AIM A —
Answer these questions about the forum thread, one per line:
(i) Which team did Eduard hear had ordered three fronts?
(ii) What is the price in Germany of the 4S Style rear bumper kit?
(iii) Who at AI Design will decide the quantity of orders?

━━━━━━━━

Well i heard, that GMG Racing ordered 3 Fronts for themselves - but maybe i am wrong, it was something with racing








Whatever, fact is, that i can promise, that i will not raise the price on the US-Endcustomer. Let´s try something. Please write your requests in an Email and i will get back to you with Pricing including shipping. I can Bounce a little with the price and make it nearly the same Price incl. Shipping and Customs/Duty. Just try.

Eduard


----------



## splitsecond (May 17, 2007)

So what will be the price in USD for the rear bumper? That page is in German and there are three different prices next to a picture of the bumper... I can't tell which is which.


----------



## Eduard Pogea (May 31, 2004)

*Re: (splitsecond)*

Look,
lets make some examples:
4S Style Heckschürze Kit (This is the complete Kit which includes-->)
Audi TT Heckschürze Pogea Racing 4S Style
Rearkit beinhält: 
1x Heckschürze 4S Style roh (Rear Bumper 4S Stlye raw)
1x Blende rot mit Pogea Racing Logo (1 Lense red with Pogea Racing Logo)
1x Kennzeichenbeleuchtungsset (Licence Plate Lightning Set)
4x Kunststoffstege für Airflap (Slits on both sides in Plastic black)
2x Airflap für Montage hinter der Schürze (Airflaps underneath the Bumper in black) 
Price in Germany is 899€ --> todays rate 1.230,9555 (this is the promise) + i add another discount. that means 1200 dollars straight - no matter what the rate is. Now it depends on where i need to ship it. THIS is the pricing. Shipping might be between 100 - 250 US Dollars. I am not sure about this, please let me find out. If you are a fedex or an ups client it might cost less.
So basically this was the promise: Any price off our website, convert it to Dollars, than drop anything under 50 Dollars (for example if it is 1339USD make 1300) if it is 1375 make 1350 (do you understand?).
If you order for example 4 Bumpers i could ship them alltogehter and the 4 customers share the cost. At 200 Euros you split this in 4 and you´ll have approx 80USD fopr shipping.

What do you think?


----------



## exboy99 (May 14, 2002)

*Re: (Eduard Pogea)*

next summer there could be a MESS of these
bodykits around. 
it's nice to see Ed posting here and offering
to help with deals to us. http://****************.com/smile/emthup.gif 
so who's gonna be first to place an order?


----------



## Krissrock (Sep 10, 2005)

i've emailed your site before about the LED turn signals/parking lights and got no replay...how much are they? I even posted a link to your site on a recent thread about LED parking lights...


----------



## Eduard Pogea (May 31, 2004)

AI Design received our price list today. Matt and Chris will decide about the quantity of orders and the parts that will be in stock.

━━━━━━━━

AIM B — Copy out the records from the line containing "reindeer (498, 173)" through the line containing "trailer (460, 503)", both lines included.

━━━━━━━━

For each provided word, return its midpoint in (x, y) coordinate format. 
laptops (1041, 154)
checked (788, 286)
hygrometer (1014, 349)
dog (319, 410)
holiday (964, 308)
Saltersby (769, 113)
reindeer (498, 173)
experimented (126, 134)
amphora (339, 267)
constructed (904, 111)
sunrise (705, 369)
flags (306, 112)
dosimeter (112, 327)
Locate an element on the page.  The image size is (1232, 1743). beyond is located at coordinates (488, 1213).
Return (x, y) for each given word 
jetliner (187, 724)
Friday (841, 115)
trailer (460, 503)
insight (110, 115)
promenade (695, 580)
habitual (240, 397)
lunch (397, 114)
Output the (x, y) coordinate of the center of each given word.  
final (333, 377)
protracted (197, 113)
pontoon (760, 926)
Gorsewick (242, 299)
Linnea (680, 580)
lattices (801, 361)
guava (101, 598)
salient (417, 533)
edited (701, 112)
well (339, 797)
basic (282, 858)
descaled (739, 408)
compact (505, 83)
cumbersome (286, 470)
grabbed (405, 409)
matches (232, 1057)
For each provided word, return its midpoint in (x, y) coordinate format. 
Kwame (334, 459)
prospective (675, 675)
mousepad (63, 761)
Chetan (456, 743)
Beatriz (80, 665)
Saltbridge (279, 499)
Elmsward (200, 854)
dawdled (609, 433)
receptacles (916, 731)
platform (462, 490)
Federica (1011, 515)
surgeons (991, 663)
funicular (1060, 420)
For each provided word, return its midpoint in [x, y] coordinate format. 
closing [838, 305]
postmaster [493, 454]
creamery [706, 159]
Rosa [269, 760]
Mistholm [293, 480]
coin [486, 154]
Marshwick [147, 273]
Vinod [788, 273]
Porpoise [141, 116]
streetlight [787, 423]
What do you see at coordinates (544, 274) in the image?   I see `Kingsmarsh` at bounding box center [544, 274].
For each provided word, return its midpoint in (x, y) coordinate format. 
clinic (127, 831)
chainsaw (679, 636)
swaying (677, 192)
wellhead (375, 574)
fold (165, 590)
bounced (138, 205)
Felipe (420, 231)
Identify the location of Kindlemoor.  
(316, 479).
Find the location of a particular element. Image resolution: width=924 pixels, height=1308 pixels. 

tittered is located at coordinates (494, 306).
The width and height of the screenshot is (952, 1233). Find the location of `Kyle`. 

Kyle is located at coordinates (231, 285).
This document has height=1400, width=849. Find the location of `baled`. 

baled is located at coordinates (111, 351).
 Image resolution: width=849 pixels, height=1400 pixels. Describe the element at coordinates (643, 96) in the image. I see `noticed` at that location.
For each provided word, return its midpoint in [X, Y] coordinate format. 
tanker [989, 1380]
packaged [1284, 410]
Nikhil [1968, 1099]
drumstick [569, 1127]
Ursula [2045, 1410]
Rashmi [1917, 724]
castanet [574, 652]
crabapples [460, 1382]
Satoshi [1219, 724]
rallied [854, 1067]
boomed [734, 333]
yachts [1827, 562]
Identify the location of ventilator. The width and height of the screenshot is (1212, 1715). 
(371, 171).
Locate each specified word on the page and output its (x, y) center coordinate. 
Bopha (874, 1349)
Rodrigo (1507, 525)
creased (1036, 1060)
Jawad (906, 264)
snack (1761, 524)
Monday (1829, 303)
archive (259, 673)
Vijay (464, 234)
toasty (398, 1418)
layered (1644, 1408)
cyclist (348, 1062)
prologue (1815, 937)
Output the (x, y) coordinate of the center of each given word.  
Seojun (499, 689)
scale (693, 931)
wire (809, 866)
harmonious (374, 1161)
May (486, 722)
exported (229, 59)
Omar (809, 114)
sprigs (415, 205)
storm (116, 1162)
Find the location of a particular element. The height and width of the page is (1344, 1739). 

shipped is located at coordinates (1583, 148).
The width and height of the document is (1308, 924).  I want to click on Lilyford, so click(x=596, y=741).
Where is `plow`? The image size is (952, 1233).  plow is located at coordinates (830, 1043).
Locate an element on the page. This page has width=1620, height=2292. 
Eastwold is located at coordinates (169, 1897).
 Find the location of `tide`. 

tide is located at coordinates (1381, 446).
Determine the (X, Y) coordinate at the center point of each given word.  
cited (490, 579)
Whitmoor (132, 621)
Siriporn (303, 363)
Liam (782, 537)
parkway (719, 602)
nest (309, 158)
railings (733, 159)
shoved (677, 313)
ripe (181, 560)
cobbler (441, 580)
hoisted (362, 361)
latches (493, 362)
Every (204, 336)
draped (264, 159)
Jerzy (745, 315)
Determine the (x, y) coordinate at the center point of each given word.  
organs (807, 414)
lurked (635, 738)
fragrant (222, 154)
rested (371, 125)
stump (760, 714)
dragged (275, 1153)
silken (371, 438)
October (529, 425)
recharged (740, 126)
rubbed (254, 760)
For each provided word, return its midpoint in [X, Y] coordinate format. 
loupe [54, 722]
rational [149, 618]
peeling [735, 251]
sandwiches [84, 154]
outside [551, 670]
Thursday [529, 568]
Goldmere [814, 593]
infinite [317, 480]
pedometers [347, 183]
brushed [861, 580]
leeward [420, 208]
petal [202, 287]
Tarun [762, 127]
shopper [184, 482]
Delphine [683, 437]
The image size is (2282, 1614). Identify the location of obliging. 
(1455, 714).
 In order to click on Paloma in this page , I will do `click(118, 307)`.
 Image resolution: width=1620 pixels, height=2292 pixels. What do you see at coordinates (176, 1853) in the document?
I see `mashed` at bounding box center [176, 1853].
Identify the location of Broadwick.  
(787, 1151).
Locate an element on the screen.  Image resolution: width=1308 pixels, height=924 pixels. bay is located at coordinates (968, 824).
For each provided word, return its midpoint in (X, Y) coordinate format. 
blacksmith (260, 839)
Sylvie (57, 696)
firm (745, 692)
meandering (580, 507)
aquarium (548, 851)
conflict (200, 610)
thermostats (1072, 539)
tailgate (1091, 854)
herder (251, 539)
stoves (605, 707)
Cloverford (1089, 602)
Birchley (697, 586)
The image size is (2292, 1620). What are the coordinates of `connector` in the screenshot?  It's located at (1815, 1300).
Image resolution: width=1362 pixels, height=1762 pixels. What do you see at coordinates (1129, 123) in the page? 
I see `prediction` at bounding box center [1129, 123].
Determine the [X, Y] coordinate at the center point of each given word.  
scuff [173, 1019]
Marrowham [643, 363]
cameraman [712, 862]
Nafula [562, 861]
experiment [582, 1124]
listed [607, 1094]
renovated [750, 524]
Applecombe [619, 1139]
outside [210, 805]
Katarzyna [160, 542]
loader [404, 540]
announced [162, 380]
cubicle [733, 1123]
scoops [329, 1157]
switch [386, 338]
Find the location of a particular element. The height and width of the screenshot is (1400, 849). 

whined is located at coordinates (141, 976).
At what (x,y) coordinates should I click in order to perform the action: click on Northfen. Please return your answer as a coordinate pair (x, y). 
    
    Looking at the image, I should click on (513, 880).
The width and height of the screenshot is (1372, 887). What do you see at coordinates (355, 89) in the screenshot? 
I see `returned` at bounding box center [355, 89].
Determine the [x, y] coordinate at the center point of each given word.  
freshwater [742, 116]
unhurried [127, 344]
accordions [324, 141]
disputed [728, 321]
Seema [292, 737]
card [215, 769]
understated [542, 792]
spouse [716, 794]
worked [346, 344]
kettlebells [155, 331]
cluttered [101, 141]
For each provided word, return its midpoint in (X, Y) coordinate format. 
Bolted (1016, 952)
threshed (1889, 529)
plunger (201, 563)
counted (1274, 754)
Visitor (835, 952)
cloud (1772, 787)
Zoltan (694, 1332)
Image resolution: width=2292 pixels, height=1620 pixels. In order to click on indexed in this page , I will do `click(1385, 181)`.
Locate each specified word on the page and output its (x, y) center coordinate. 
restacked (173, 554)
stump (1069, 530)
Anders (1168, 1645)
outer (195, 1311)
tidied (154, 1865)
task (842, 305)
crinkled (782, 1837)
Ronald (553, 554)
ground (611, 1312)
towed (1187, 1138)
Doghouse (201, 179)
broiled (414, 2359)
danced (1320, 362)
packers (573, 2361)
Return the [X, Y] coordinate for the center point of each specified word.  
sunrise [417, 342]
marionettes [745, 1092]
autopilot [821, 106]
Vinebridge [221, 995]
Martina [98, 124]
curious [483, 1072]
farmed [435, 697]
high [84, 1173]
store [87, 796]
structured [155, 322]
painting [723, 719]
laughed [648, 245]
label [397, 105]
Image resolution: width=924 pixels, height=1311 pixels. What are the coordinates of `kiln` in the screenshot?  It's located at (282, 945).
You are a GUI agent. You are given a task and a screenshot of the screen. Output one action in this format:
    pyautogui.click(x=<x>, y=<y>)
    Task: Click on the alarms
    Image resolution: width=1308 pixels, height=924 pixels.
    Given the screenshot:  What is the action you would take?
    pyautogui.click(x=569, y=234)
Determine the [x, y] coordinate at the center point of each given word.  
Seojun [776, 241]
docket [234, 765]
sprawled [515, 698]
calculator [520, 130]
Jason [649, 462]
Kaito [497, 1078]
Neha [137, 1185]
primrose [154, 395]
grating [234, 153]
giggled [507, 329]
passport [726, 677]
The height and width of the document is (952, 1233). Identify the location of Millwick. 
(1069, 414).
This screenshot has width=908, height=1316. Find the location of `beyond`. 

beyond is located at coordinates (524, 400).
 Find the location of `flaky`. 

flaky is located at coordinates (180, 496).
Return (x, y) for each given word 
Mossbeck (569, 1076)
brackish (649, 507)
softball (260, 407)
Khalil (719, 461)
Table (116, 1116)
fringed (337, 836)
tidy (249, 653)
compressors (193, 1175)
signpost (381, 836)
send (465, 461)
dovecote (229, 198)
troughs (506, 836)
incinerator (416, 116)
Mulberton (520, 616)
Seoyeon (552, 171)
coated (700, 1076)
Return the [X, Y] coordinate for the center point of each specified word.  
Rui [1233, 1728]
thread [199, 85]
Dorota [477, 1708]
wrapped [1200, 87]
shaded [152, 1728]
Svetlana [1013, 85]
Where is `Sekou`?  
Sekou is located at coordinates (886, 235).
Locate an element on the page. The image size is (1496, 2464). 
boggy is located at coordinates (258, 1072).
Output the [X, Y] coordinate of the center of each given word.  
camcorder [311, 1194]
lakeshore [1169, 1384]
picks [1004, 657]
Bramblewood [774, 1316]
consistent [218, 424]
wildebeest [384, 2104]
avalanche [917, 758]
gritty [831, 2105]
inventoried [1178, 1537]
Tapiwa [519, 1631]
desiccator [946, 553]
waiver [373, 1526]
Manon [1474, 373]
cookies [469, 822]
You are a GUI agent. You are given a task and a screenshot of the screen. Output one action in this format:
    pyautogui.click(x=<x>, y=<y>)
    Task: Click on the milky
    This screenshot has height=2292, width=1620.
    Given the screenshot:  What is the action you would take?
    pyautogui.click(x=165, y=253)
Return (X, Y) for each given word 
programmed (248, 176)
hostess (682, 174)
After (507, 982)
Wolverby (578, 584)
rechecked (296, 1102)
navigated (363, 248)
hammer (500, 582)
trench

━━━━━━━━

FINAL ANSWER A —
(i) GMG Racing
(ii) 899€
(iii) Matt and Chris

FINAL ANSWER B —
reindeer (498, 173)
experimented (126, 134)
amphora (339, 267)
constructed (904, 111)
sunrise (705, 369)
flags (306, 112)
dosimeter (112, 327)
Locate an element on the page.  The image size is (1232, 1743). beyond is located at coordinates (488, 1213).
Return (x, y) for each given word 
jetliner (187, 724)
Friday (841, 115)
trailer (460, 503)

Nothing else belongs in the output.